__Problem requirements__.
The output consists only of the lines from the one with "Where should I" through the end of the records, each printed exactly, and contains no pictures.

__Exercise data__.
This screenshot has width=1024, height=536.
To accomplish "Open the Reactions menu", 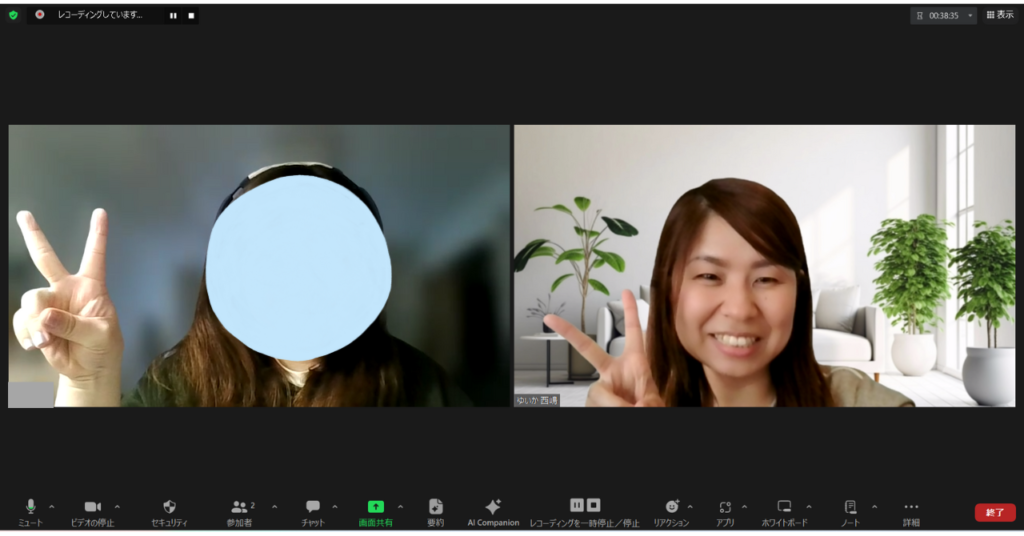I will [x=671, y=508].
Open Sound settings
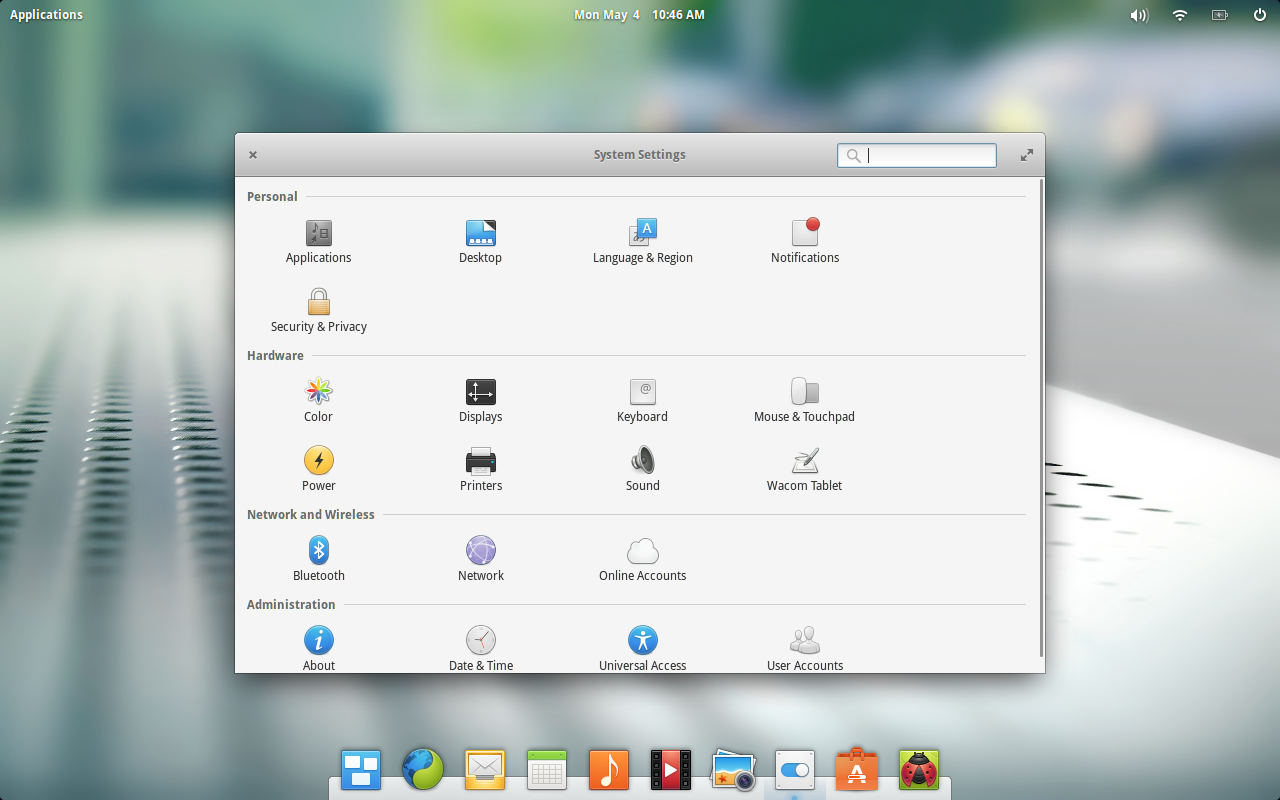This screenshot has height=800, width=1280. click(x=642, y=468)
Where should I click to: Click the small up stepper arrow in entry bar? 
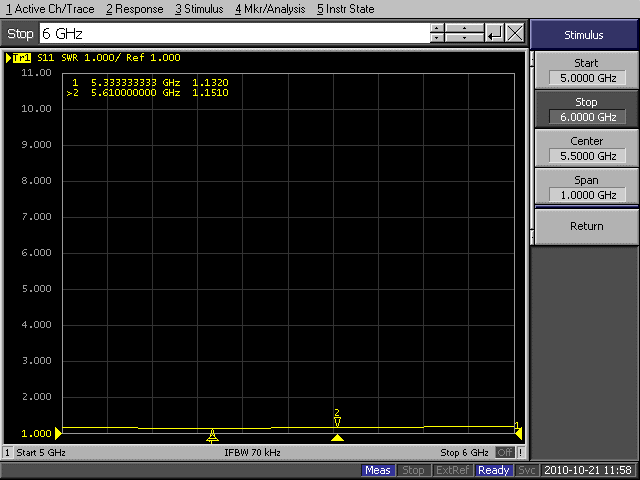(x=436, y=28)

__Task solution__.
Where should I click to: Click the small up stepper arrow in entry bar? 
(x=436, y=28)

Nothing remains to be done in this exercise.